Extract:
- Born: November 1, 1892 Virginia, United States
- Died: May 30, 1941 (aged 48) New York City, New York, United States
- Occupations: Psychologist, lecturer

= Prescott Lecky =

American psychologist (1892–1941)

Prescott Lecky (November 1, 1892 – May 30, 1941) was a lecturer of psychology at Columbia University from 1924 to 1934. At a time when American psychology was dominated by behaviorism, he developed the concept of self-help as a method in psychotherapy of the self in the 1920s.

Lecky's self-consistency theory is that self-consistency is a primary motivating force in human behavior. Lecky's theory concerned the organization of ideas of the self and the self's overall need for a "master" motive that serves to maintain for the self a consistency in ideas. Self-consistency theory remains relevant to contemporary personality and clinical psychologists. Lecky stressed the defense mechanism of resistance as an individual's method of regulating his self-concept.

He was well known as a psychologist and counseled John F. Kennedy when he was having trouble at Choate preparatory school.

His students gathered together his ideas and posthumously published them. His concepts influenced Maxwell Maltz in his writing of the classic self-help book, Psycho-Cybernetics (1960). George Kelly, in his book The Psychology of Personal Constructs (1955), also credits Lecky as an influence.

Lecky was born in Virginia and died in New York City. He was buried at Hollywood Cemetery in Richmond, Virginia.

Data listing:
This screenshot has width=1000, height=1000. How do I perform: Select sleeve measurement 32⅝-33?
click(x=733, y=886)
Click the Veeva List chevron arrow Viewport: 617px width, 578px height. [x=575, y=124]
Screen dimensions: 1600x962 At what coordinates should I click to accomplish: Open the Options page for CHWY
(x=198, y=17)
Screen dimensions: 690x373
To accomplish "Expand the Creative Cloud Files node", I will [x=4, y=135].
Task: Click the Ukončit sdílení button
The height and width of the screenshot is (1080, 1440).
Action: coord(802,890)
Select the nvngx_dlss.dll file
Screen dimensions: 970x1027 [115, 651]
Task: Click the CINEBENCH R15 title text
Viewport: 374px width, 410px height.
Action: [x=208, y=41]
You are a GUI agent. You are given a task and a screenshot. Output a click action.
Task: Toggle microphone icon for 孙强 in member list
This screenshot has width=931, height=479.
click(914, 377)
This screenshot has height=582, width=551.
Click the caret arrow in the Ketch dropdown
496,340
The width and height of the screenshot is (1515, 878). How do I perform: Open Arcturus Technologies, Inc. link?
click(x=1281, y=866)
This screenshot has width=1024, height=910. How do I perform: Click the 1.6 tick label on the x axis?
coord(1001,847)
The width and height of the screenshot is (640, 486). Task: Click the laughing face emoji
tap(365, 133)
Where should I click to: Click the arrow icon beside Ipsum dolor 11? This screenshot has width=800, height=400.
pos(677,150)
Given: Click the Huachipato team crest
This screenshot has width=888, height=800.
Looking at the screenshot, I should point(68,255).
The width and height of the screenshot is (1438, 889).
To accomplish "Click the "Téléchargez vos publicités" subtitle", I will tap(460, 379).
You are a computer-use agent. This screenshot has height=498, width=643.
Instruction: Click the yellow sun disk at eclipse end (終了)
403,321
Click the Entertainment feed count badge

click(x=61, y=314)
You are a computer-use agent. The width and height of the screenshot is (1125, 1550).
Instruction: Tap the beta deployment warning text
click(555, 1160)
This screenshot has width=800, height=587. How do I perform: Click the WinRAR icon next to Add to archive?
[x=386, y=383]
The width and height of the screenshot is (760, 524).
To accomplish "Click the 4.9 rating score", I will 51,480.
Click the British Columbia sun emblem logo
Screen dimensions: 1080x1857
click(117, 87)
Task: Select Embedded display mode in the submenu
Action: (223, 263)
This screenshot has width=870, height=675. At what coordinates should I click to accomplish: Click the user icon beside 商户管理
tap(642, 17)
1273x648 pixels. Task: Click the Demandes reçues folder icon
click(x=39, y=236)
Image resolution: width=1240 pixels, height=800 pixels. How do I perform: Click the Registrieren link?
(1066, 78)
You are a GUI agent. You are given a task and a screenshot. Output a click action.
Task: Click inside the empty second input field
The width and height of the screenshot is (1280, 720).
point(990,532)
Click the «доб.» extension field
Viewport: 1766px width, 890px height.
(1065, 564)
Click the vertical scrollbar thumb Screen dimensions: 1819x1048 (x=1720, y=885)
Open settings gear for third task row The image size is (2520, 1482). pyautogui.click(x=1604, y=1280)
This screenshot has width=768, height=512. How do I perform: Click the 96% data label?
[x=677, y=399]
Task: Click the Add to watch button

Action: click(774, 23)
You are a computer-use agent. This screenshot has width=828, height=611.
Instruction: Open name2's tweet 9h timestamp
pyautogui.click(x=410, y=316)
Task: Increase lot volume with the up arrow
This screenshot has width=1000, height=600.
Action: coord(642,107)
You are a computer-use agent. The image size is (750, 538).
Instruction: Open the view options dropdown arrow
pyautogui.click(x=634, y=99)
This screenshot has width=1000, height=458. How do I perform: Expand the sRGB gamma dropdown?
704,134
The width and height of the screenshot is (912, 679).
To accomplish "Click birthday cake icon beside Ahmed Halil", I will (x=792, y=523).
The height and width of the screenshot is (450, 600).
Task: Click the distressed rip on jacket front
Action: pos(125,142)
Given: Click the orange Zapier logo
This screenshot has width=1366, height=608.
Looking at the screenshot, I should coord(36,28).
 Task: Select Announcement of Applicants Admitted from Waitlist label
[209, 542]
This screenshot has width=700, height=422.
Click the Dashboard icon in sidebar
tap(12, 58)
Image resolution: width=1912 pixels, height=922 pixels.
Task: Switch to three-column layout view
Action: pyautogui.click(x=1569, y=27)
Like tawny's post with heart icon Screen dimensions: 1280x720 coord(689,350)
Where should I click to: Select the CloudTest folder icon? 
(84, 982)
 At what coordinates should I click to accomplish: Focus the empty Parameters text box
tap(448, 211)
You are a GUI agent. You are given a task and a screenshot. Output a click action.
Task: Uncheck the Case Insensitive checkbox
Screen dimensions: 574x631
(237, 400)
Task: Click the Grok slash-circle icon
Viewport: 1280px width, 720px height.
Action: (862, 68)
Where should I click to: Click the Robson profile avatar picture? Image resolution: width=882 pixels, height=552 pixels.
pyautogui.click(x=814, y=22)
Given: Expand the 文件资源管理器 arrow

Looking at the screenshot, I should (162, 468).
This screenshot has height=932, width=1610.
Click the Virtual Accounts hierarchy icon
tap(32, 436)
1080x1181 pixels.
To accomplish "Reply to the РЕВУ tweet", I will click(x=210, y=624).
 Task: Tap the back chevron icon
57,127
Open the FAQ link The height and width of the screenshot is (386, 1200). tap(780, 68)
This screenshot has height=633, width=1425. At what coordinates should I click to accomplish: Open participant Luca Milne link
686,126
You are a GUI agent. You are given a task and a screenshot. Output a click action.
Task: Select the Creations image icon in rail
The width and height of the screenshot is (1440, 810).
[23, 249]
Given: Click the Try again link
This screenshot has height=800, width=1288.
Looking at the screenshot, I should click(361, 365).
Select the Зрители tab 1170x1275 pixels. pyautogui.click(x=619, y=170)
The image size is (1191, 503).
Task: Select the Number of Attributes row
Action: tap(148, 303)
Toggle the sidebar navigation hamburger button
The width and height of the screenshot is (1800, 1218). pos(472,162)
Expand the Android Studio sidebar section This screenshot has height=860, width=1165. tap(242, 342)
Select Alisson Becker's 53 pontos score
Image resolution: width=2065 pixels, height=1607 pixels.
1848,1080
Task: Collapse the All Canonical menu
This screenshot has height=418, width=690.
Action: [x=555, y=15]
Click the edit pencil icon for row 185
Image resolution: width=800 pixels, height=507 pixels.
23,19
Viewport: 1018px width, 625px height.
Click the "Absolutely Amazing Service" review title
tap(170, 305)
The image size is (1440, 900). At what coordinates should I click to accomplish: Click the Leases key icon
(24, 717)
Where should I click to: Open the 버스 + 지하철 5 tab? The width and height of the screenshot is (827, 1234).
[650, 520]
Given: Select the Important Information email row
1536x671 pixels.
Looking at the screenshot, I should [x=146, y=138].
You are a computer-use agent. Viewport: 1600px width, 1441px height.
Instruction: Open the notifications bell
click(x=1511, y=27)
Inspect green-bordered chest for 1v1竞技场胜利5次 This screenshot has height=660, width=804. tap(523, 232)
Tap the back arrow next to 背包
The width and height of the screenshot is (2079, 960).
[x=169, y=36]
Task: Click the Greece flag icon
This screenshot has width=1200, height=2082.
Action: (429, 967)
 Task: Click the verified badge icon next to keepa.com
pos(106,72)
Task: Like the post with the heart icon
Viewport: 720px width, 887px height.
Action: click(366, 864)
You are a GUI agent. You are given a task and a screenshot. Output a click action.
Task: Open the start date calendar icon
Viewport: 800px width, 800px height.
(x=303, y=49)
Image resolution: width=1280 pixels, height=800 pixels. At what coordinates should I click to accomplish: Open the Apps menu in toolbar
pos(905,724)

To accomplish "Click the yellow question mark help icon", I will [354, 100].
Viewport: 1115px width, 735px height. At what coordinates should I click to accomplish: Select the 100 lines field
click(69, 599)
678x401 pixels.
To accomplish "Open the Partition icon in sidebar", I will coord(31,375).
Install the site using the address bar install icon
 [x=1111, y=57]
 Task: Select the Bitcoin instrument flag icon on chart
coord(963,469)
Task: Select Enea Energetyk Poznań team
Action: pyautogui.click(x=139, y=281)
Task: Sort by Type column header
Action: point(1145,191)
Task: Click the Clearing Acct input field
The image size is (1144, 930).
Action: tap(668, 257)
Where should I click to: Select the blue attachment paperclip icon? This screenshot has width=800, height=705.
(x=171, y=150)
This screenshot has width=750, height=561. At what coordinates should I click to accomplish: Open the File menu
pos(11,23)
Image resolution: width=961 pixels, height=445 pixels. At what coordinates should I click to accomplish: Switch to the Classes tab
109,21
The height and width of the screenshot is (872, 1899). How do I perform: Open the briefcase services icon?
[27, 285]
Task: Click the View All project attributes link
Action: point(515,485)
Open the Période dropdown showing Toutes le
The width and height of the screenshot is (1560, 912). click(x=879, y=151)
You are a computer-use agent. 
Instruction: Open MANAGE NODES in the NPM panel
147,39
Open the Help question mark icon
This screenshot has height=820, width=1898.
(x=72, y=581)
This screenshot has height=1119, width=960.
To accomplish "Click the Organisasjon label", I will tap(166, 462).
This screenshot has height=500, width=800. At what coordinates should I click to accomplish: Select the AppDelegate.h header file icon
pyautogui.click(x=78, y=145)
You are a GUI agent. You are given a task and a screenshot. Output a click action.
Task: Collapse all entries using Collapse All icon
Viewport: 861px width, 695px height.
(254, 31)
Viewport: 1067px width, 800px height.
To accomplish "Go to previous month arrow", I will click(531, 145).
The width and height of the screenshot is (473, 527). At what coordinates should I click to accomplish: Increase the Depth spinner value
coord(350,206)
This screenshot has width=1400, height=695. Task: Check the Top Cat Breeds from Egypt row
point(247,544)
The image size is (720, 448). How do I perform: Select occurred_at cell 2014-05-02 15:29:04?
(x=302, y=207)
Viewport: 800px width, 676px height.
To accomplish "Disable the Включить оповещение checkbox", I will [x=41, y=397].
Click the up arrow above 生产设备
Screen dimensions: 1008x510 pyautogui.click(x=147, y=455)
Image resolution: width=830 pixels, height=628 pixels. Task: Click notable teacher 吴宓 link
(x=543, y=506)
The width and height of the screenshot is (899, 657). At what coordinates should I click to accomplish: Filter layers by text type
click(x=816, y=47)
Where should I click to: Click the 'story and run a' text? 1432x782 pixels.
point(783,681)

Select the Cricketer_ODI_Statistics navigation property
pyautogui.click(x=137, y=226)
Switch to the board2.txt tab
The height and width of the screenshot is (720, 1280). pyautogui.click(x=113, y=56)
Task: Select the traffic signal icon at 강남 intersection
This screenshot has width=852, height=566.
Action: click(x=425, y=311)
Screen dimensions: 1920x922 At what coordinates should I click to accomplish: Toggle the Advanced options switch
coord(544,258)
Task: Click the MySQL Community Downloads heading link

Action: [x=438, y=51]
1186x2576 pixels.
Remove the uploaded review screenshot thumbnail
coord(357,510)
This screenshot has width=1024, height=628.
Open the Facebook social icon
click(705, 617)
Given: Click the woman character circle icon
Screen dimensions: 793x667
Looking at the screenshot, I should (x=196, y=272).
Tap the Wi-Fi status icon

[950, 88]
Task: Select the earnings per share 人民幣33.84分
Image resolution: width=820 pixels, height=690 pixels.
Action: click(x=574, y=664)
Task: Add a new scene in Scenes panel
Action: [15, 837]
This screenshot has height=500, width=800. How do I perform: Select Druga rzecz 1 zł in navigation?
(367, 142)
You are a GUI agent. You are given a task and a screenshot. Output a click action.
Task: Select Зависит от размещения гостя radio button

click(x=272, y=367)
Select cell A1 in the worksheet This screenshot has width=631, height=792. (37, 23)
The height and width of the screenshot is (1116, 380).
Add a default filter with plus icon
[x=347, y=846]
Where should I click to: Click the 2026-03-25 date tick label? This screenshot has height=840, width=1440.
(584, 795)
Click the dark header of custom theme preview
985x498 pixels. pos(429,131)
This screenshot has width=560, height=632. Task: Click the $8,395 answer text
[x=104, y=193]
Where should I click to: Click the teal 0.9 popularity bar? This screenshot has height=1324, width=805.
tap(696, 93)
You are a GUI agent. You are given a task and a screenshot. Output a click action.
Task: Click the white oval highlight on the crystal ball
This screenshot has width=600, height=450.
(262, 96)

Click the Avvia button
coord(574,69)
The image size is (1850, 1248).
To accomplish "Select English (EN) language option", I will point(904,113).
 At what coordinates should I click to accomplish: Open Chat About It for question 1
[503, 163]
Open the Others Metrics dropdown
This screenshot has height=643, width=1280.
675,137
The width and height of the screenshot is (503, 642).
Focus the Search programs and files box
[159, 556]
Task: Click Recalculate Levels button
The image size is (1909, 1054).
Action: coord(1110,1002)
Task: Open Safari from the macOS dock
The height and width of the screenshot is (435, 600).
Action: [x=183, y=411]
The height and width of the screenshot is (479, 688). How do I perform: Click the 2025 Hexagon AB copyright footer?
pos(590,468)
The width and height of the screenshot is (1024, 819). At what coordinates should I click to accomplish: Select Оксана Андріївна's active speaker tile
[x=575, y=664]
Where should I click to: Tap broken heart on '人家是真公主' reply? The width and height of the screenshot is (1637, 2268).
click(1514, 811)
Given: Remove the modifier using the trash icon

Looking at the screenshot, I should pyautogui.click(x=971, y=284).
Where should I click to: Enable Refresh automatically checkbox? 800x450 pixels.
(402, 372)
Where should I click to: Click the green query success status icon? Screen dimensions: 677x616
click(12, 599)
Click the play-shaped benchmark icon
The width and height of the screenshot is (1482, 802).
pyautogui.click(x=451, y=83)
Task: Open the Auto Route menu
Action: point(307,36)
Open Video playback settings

Exercise goal: According to the Prescott Lecky biography, where was Lecky buried?

Result below: Hollywood Cemetery in Richmond, Virginia